The paper tackles the problem of limited retrieval scope and data security risks in enterprise RAG systems by proposing the SecMulti-RAG framework, which retrieves from internal documents, pre-generated expert knowledge, and external LLM-generated knowledge with security filtering. The result shows significant improvements over traditional RAG, achieving 79.3-91.9% win rates in LLM-based evaluation and 56.3-70.4% in human evaluation on an automotive report generation task.

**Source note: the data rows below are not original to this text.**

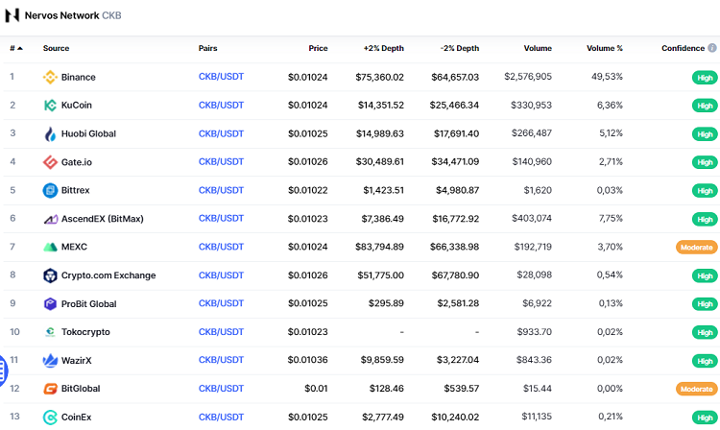Viewport: 720px width, 430px height.
Task: Sort by the +2% Depth column header
Action: pos(383,48)
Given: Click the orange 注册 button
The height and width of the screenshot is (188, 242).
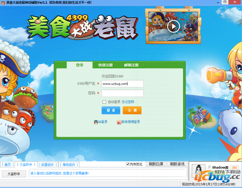Looking at the screenshot, I should pos(132,110).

Existing Retrieval-Augmented Generation (RAG) systems face challenges in enterprise settings due to limited retrieval scope and data security risks. When relevant internal documents are unavailable, the system struggles to generate accurate and complete responses. Additionally, using closed-source Large Language Models (LLMs) raises concerns about exposing proprietary information. To address these issues, we propose the Secure Multifaceted-RAG (SecMulti-RAG) framework, which retrieves not only from internal documents but also from two supplementary sources: pre-generated expert knowledge for anticipated queries and on-demand external LLM-generated knowledge. To mitigate security risks, we adopt a local open-source generator and selectively utilize external LLMs only when prompts are deemed safe by a filtering mechanism. This approach enhances completeness, prevents data leakage, and reduces costs. In our evaluation on a report generation task in the automotive industry, SecMulti-RAG significantly outperforms traditional RAG - achieving 79.3 to 91.9 percent win rates across correctness, richness, and helpfulness in LLM-based evaluation, and 56.3 to 70.4 percent in human evaluation. This highlights SecMulti-RAG as a practical and secure solution for enterprise RAG.